Exercise A: What default routine memory capacity does the DataCleanser page list?
Exercise B: Copy the DataCleanser page starting with "Author: Jeff Robinson" and going on through "a defined schema.", putting "template" in place of "schema".

Page text:

----

DataCleanser

Versions

1.0.0

v1.0.0

Basic Information

Class Name: DataCleanser

Title: Replace Special Characters

Version: 1.0.0

Author: Jeff Robinson

Organization: OneStream

Creation Date: 2024-02-27

Default Routine Memory Capacity: 2 GB

Description

Short Description

Cleanse special characters from a dataset based on a defined schema.

Long Description

Users can easily target specific columns within their datasets to identify and replace special characters, ensuring data consistency and validity. This powerful and intuitive routine allows for focused cleansing of any dataset. Simply provide the column name, the special character you wish to find, and the replacement character. This routine allows a user to custom tailor the data cleanse by defining a find-and-replace schema for each column of a dataset.

Use Cases

1. Replace Invalid Ampersand Sign

In the realm of time series forecasting, particularly for retail analytics and inventory management, the consistency and accuracy of entity identifiers such as store and department names are crucial. Discrepancies in these identifiers, often due to typographical errors or the inclusion of special characters not recognized by analytical engines, can lead to significant challenges in data aggregation, trend analysis, and ultimately, the accuracy of forecasts. Special characters in names (e.g., "Store&Co", "Dept&Electronics") may arise from manual data entry errors, inconsistencies in data collection methods, or integration of disparate data sources. The "DataCleanser" routine is a critical tool for users, data scientists, and consultants tasked with preparing datasets for time series forecasting models. By enabling users to identify and replace unwanted special characters in pivotal text fields, this routine helps standardize store and department names across the dataset. For instance, transforming "Store&Co" into "Store_Co" and "Dept&Electronics" into "Dept_Electronics" not only ensures uniformity but also prevents potential data processing errors that could emerge from unrecognized characters. This preprocessing step is especially beneficial when consolidating data from multiple sources for comprehensive time series analyses. Clean, standardized names facilitate accurate matching and aggregation of data records, ensuring that all relevant transactions are correctly attributed to their respective entities. This uniformity is critical for generating reliable insights into sales trends, seasonal demand fluctuations, and inventory needs, directly impacting the effectiveness of predictive models used for planning and decision-making processes.

----

Information shown:

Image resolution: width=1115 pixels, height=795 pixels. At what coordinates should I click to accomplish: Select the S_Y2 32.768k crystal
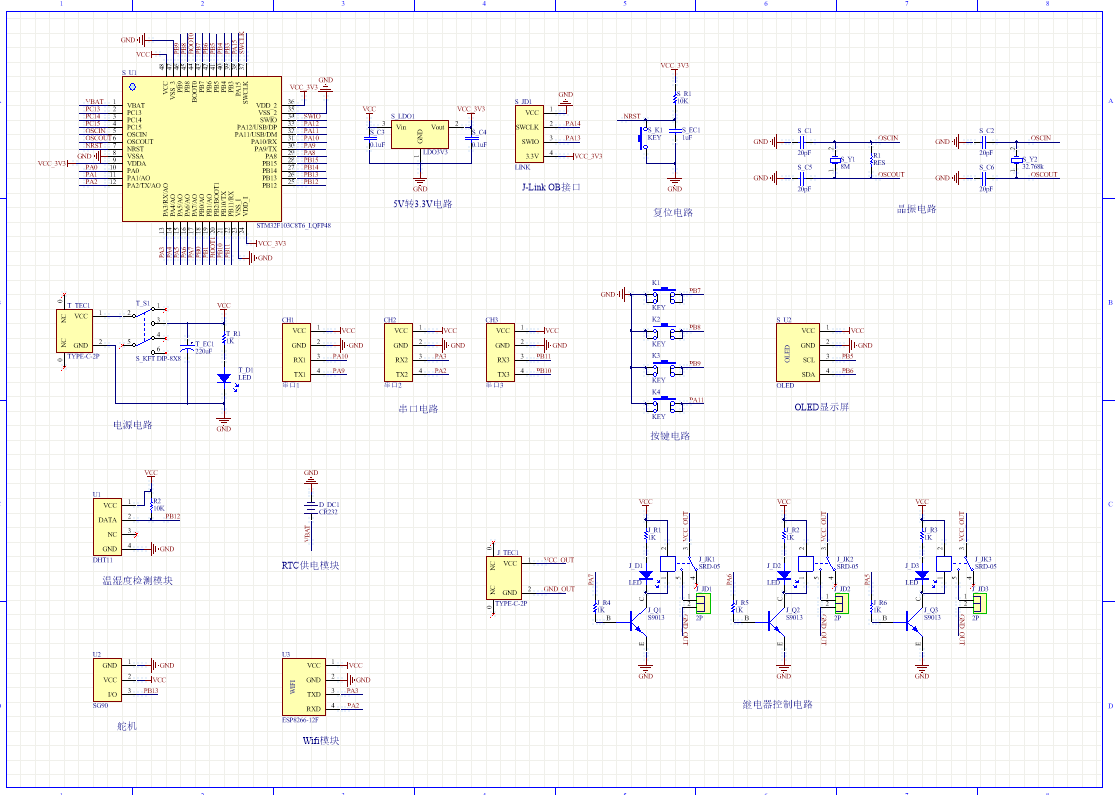coord(1017,161)
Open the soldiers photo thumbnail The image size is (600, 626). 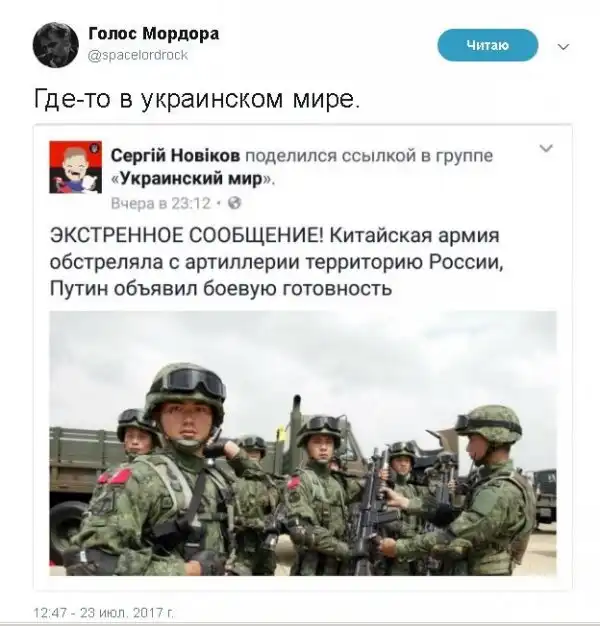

----

Exercise solution A: 2 GB

Exercise solution B:
Author: Jeff Robinson

Organization: OneStream

Creation Date: 2024-02-27

Default Routine Memory Capacity: 2 GB

Description

Short Description

Cleanse special characters from a dataset based on a defined template.